River in Queensland, Australia

The Lynd River is a river on the Cape York Peninsula in the Shire of Mareeba in Far North Queensland, Australia.

==Course and features==
The headwaters of the river rise in the Forty Mile Scrub National Park in the Great Dividing Range and flows in a north westerly direction. It flows down the range and onto the plains of the Gulf Country past cattle stations such Torwood, The Lake outstation and Bulimba. Continuing north it discharges into the Mitchell River near Staaten River National Park. From source to mouth, the Lynd River is joined by twenty tributaries including the Tate River, descending 647 m over its 323 km course. In its upper reaches, the river is crossed by the Kennedy Highway.

The Mitchell River Fan Aggregation, a 7149 km2 freshwater wetland area located approximately south east of Kowanyama, is fed by the Mitchell, Palmer and Lynd Rivers.

Riparian vegetation found along the river include Melaleuca fluviatilis, Casuarina cunninghamiana, Pandanus spiralis and Ficus racemosa which provide most of the cover.

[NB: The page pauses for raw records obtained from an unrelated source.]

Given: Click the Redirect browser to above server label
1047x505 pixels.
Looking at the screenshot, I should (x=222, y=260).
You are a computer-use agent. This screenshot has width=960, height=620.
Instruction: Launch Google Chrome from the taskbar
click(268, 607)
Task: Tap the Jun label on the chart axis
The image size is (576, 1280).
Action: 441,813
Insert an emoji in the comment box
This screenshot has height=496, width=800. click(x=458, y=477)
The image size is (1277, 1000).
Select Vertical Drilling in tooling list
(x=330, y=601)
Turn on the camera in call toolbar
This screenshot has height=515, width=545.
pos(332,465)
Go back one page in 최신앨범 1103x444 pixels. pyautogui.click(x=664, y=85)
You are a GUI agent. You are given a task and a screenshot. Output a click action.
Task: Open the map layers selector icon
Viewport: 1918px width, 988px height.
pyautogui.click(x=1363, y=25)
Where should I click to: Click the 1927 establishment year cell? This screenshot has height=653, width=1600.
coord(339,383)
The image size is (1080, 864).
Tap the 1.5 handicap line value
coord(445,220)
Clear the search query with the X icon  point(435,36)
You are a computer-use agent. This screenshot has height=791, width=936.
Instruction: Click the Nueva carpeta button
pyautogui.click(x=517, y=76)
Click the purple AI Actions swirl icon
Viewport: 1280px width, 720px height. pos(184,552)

The traditional owners of the upper catchment area are the Kunjen peoples.

==Etymology==
The river was named in 1844 in honour of Lieutenant Robert Lynd of the 63rd Regiment of the British Army by Ludwig Leichhardt during Leichhardt's expedition from Queensland to Port Essington. Lynd was a benefactor of Leichhardt's, and assisted him both socially and financially. William Hann also passed through the area as part of his 1872 expedition camping along the river before moving on to the Palmer River.